A woman who was illegally strip-searched by NSW police has been awarded $93,000 in a landmark class action that alleged the vast majority of strip searches conducted between 2018 and 2022 at music festivals were unlawful.
Justice Dina Yehia handed down her findings in the NSW supreme court on Tuesday in a class action brought by Slater and Gordon Lawyers and the Redfern Legal Centre against the state of NSW over allegedly unlawful strip-searches conducted by police at music festivals, including strip-searches of children.
The lead plaintiff, Raya Meredith, was awarded $93,0000 in damages, which included $43,000 in compensation and $50,000 in aggravated damages.
Three thousand people have signed on to the class action, but the affected cohort could be twice as large.

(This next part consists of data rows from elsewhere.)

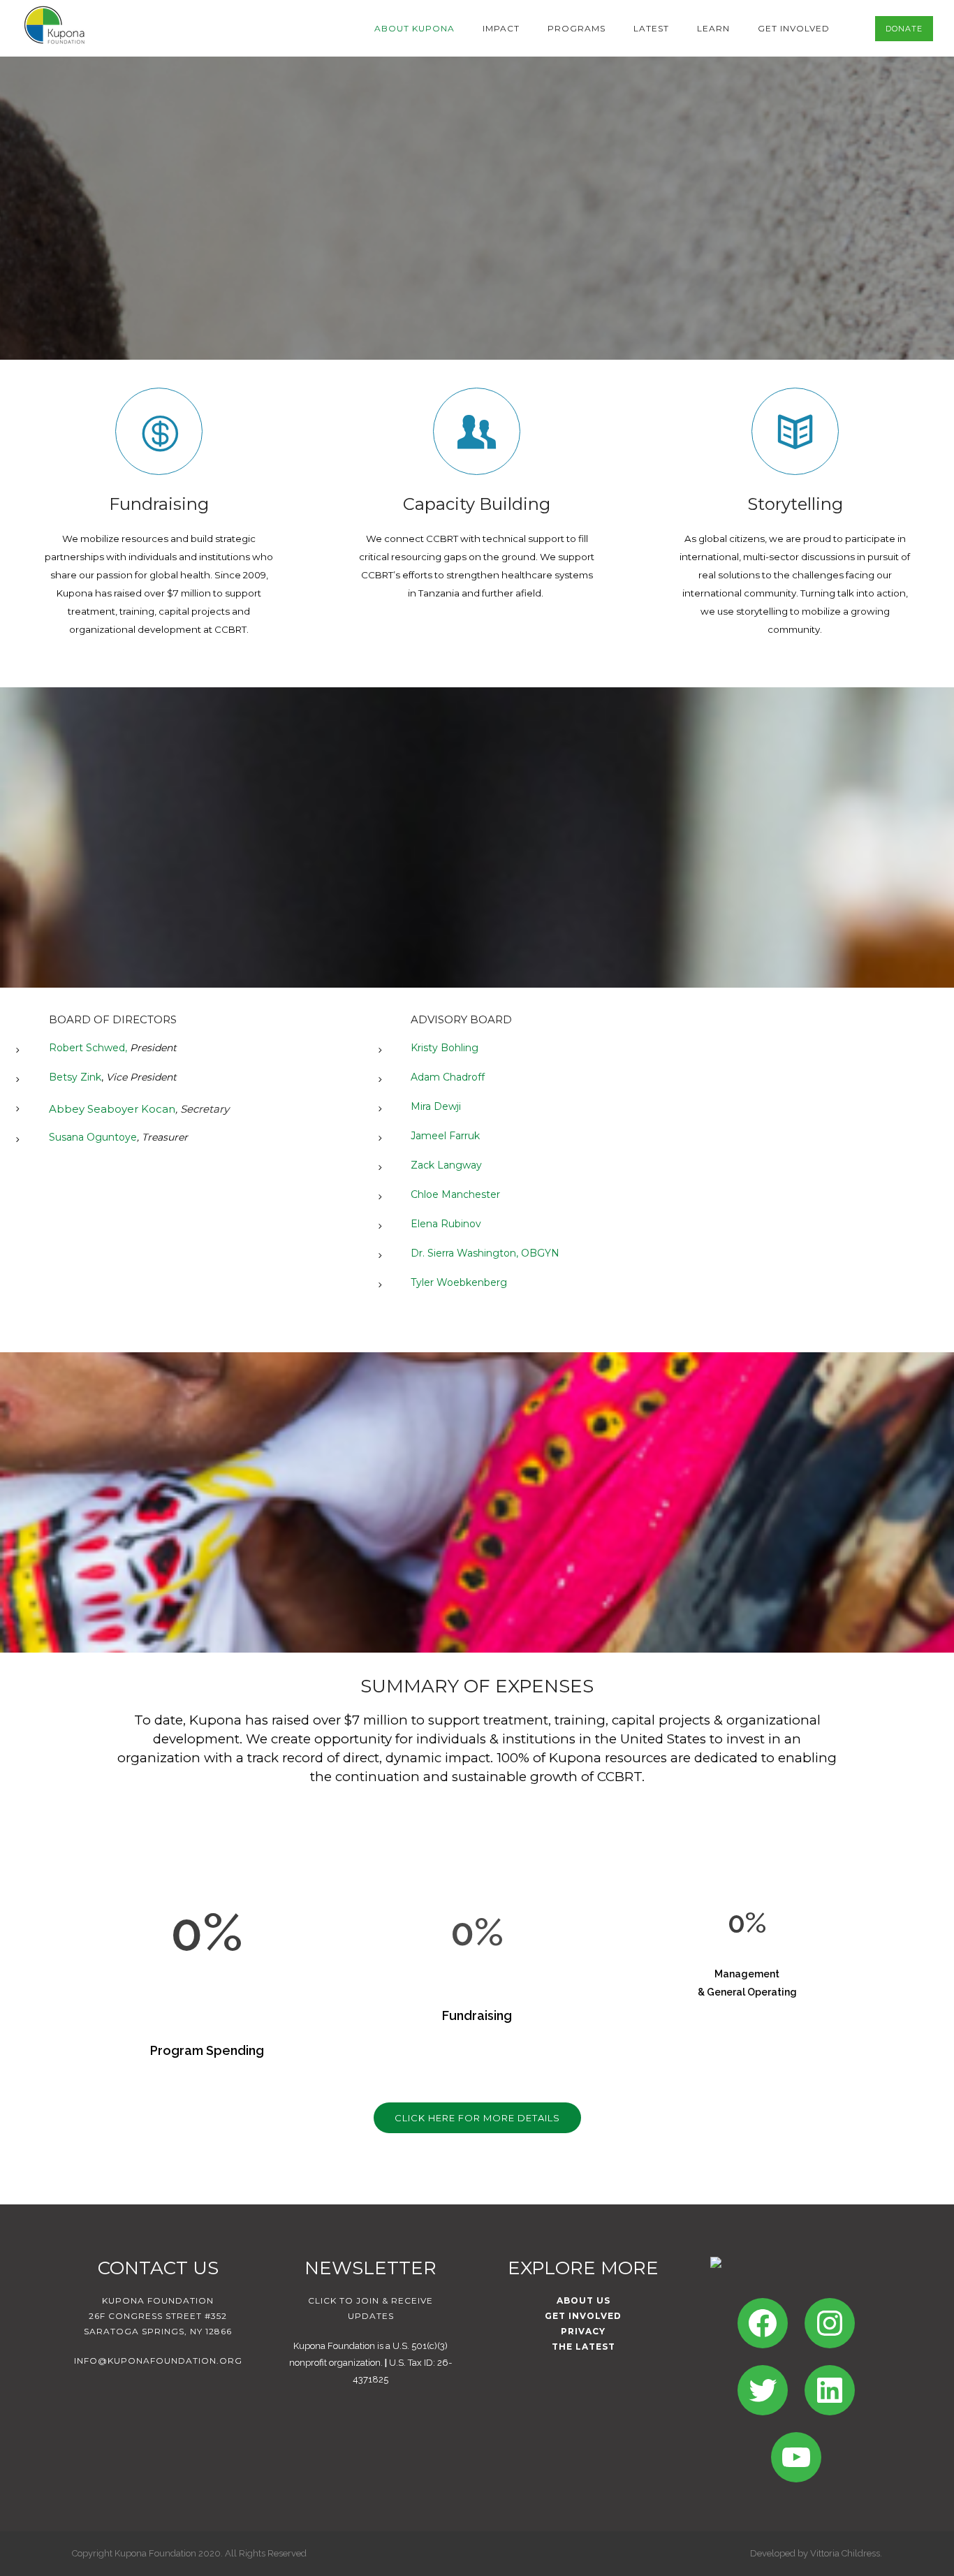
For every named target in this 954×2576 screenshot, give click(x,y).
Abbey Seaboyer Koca (108, 1108)
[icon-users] (476, 431)
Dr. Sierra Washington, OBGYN (485, 1253)
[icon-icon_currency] (159, 431)
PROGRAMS (577, 28)
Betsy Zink (75, 1077)
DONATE (904, 29)
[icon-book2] (795, 431)
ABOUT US (583, 2300)
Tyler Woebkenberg (459, 1282)
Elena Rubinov (446, 1223)
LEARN (713, 28)
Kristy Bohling (444, 1047)
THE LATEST (583, 2346)
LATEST (651, 28)
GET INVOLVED (794, 28)
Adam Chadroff (448, 1077)
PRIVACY (583, 2331)
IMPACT (501, 28)
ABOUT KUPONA (414, 28)
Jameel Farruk (445, 1135)
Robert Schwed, (88, 1047)
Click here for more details (477, 2117)
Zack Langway (446, 1165)
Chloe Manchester (455, 1194)
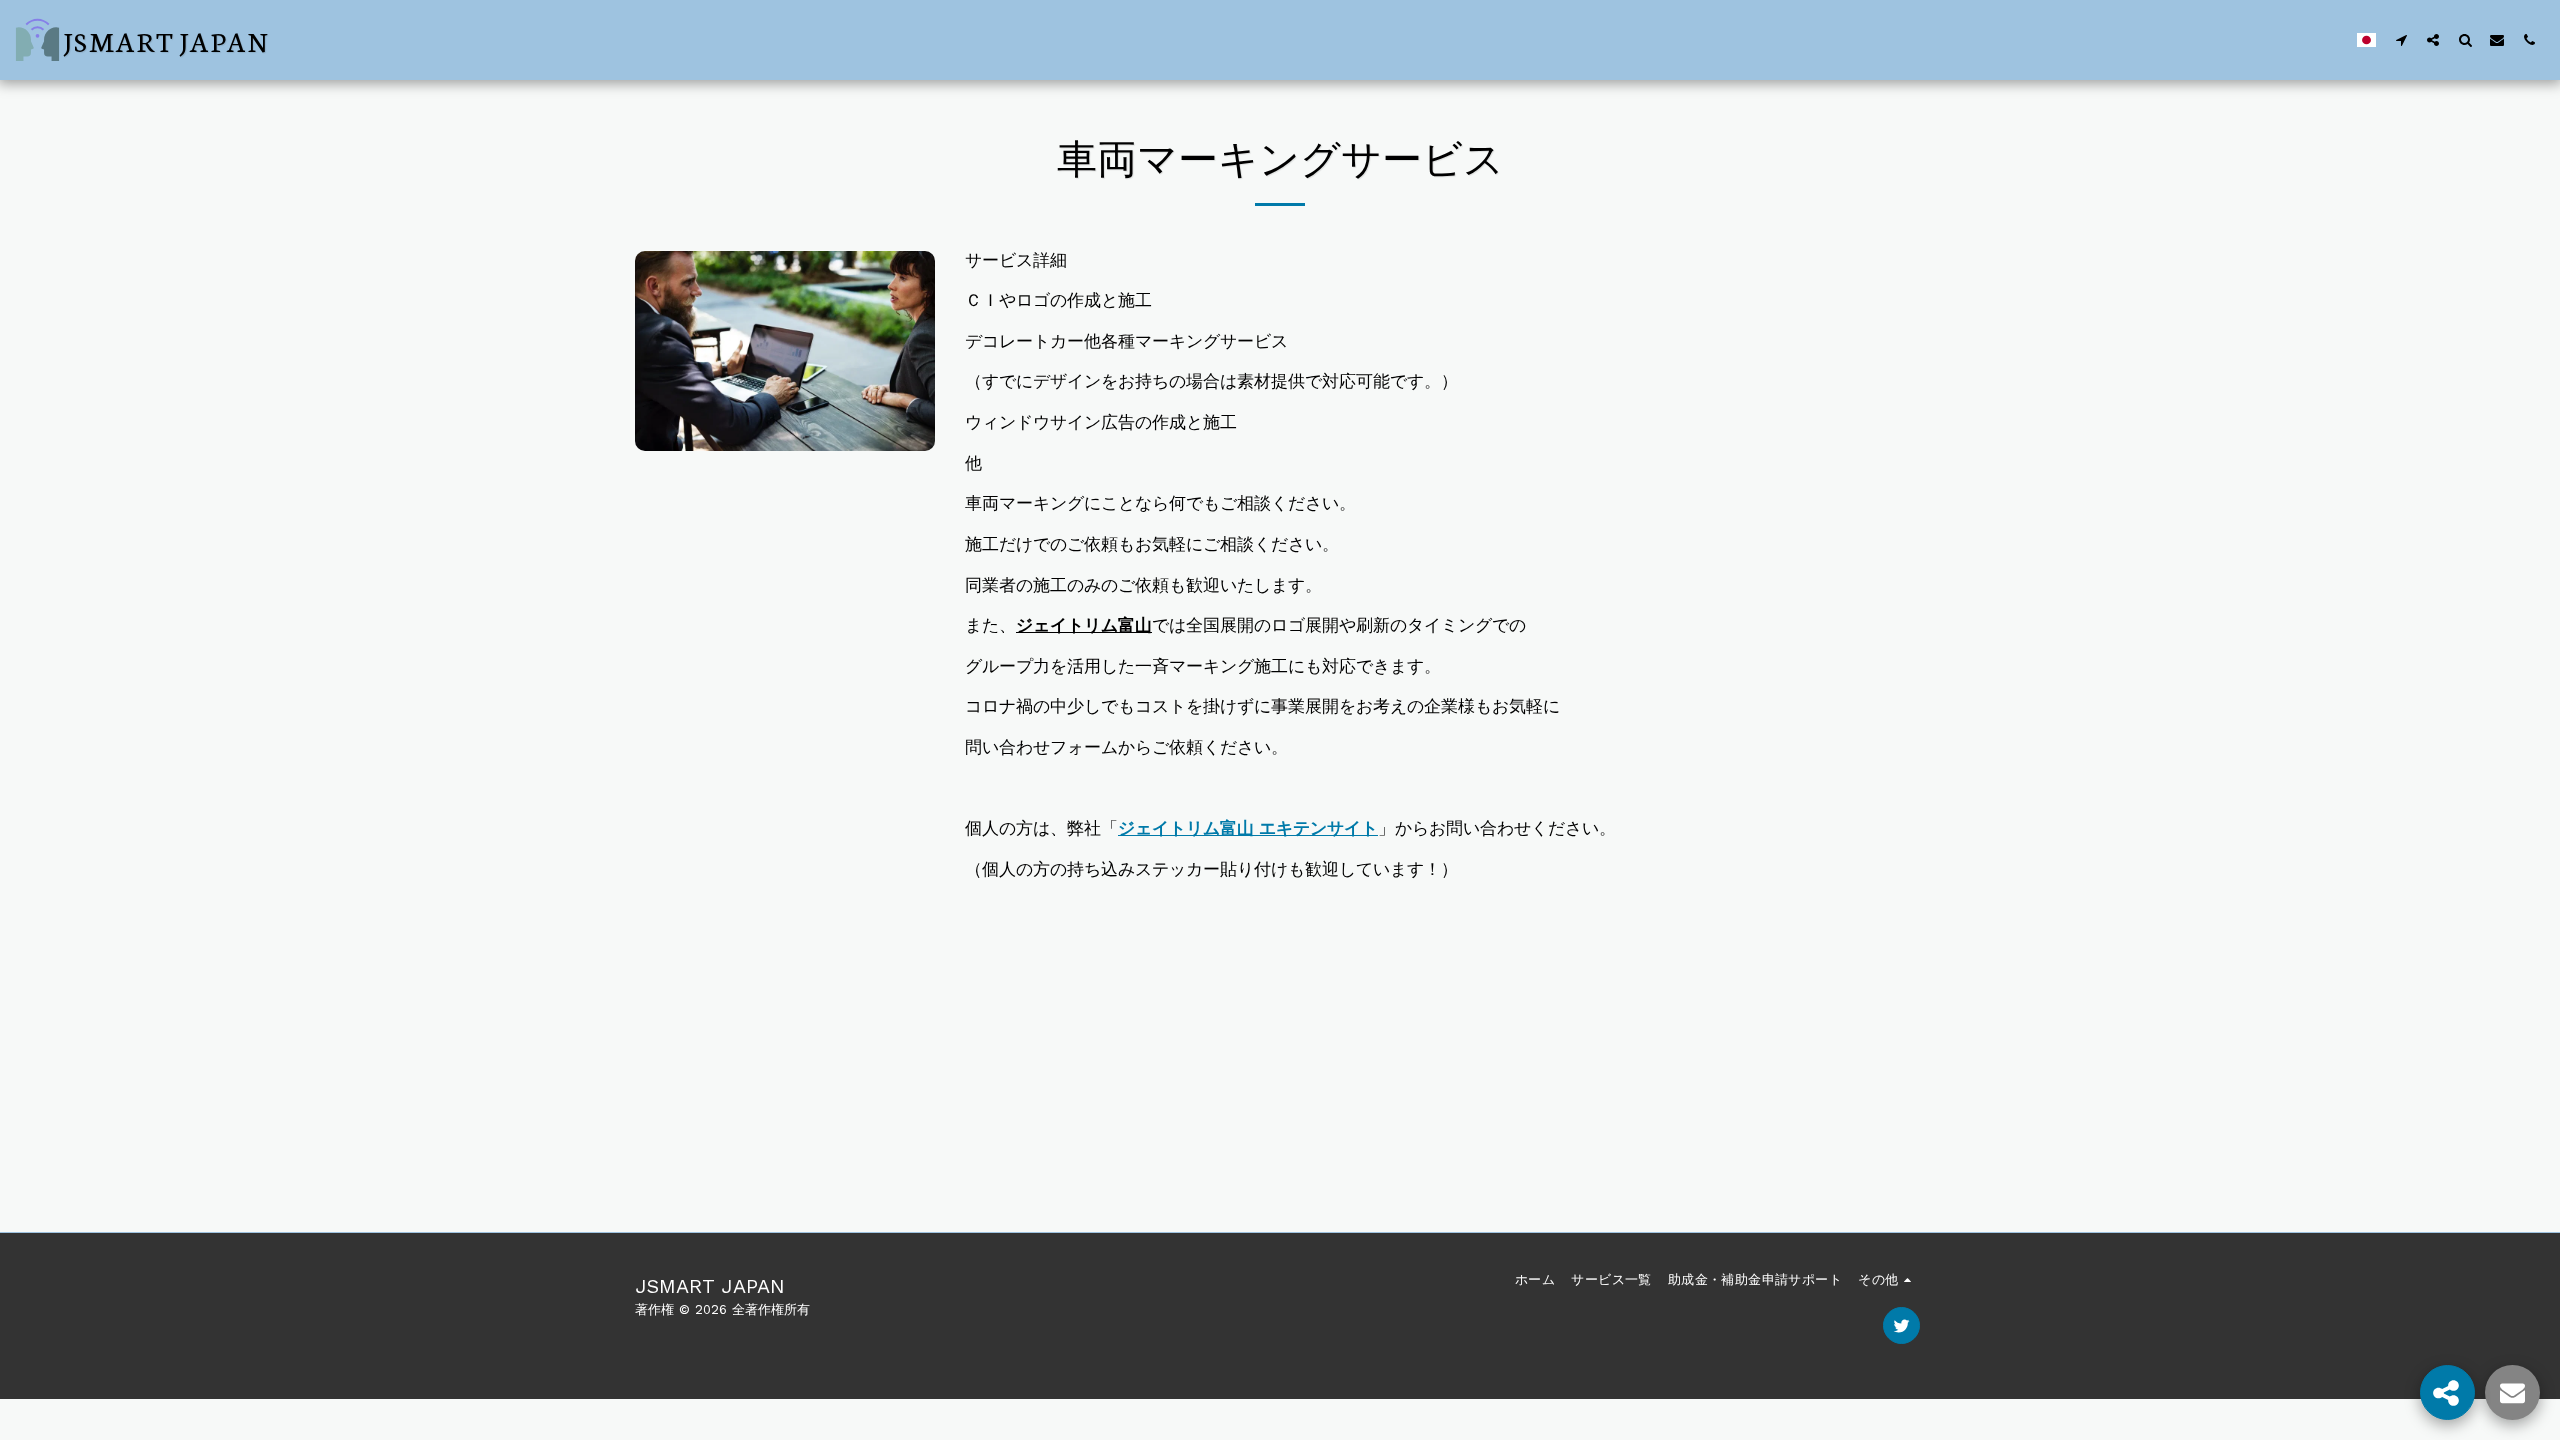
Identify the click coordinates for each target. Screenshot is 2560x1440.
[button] (2401, 39)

Days before the class action hearing began, police admitted in court documents that its strip-search of the lead plaintiff, Raya Meredith, was unlawful and unjustified, and ignored laws protecting her rights.
The state then withdrew the 22 witnesses, mostly police officers, who were set to contest the lead plaintiff’s version of events in the hearing which took place in May.
Meredith was at Splendour in the Grass when a drug dog sniffed in her direction but then walked on in 2018. The 27-year-old, who was postpartum at the time, was then taken into a makeshift tarpaulin tent, where a female police officer asked her to take all her clothes off, bend over and bare her bottom, drop her breasts and remove her tampon. At one point, a male officer walked in unannounced.
The search found no drugs and nothing else illegal.